Antoni Miró is a prolific artist. He is based in a small town near Alcoi, inland from Alicante in Spain’s Communidad Valenciana. He works mainly at night and incessantly. He paints. He sculpts. He works on canvas, in ceramic, metal and with found objects. He works with computer graphics, and often mixes techniques and media in a single work. He produces images which often include contemporary themes, political ideas, social issues, images from film, history, conflict, popular culture, daily life and anything else that catches his eye. But these images are often transformed by colour, choice of media or context, often by simple juxtaposition, so the message is transformed, amplified and thus communicated in an intellectually challenging way, and always visually arresting.

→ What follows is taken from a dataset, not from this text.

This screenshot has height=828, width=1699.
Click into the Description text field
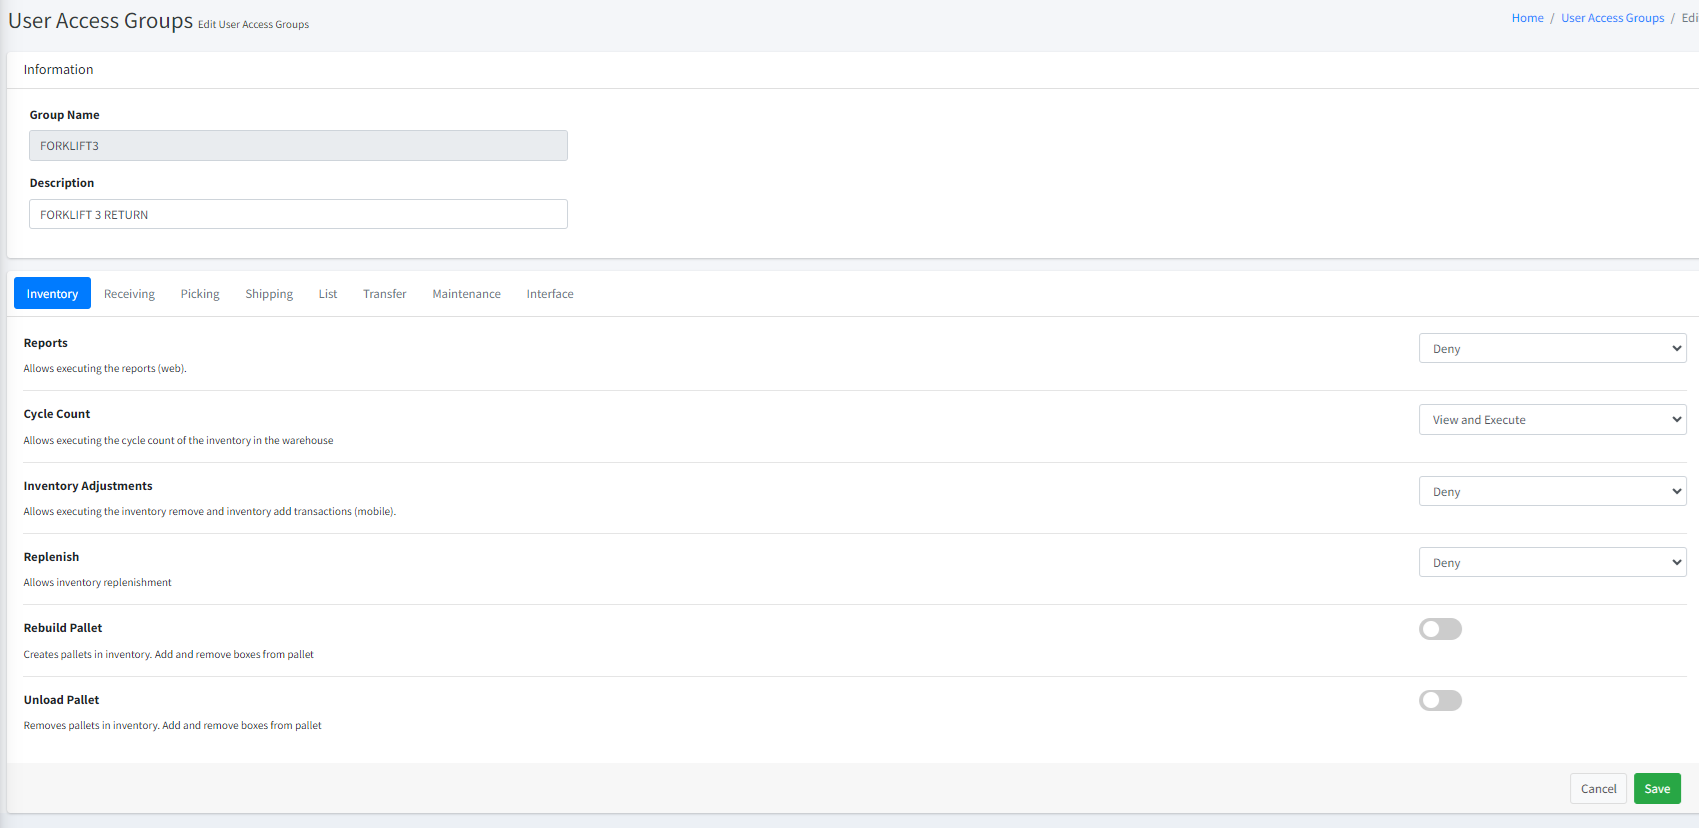click(298, 215)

These particular works on display in Altea are bronze sculptures. In some ways they are a set of positive and negative images because of the way they have been conceived and created. A simple way to visualize this idea is to imagine a sheet of paper having an image cut out. Then imagine working at the cut-out to add more detail. Next display the cut-out next to the original sheet which, of course, has a space the same shape as the image. Now repeat with a large bronze plate. Good luck.

And so for each positive cut-out shape, there is also a negative, rectangular sheet outlining the shaped space. The effect is doubly interesting. The positive images have detail incised, so they reveal something of their setting through themselves. The negatives, obviously, provide an image-shaped experience of their setting, an image-shaped window opening onto the environment that contains them. The results are captivating.

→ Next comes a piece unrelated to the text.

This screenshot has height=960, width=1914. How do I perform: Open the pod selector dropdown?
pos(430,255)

But what caused the divided opinions in Valencia was the works’ subject matter. For this Antoni Miró turned to images he found illustrated on ancient Greek pottery, and some of these are highly erotic. Hence my title, Sex on the Beach. The artist, meanwhile, likes to remind everyone that these images are based on originals that are 2,500 years old. In many respects, human beings possibly have not changed much in that time, and that may be the point. Indeed, some of the sculptures have been damaged by vandals. It seems that some people in Altea objected to the content of these images, an opinion that automatically endowed a few of those same individuals with the right to mangle some of the work. Lists of cocktails were not attacked, apparently. 

But there is much more to Antoni Miró’s work than mere controversy.  Works in other locations throughout the town illustrate the breadth of this artist’s vision. In the space in front of the Palau Altea, the town’s impressive concert venue, there are other positive-negative bronzes inspired by the paintings of Magritte, that might equally be Stan Laurel. There is an immovable bicycle parked on a plinth, its handlebars transformed into a single wing-like shape that suggests flight, while nearby its negative outline pierces its bronze plate, affording a bicycle-shaped view of the University of Alicante’s Fine Arts Faculty behind, an image that in itself does not normally provoke violent reaction.

Antoni Miró’s art sits firmly in the melting pot of contemporary Spanish art, though he himself might prefer the label Catalan, or Valencian. It approaches photorealism at times, but is suffused with surrealism, the comment of Goya and the almost explosive still-life of the baroque. But it is also intellectually rigorous, thought-provoking and vivid, often so much so that it provokes reaction. And this reaction is not about the art’s abstraction, it is a rejection of its realism. Now there is something novel.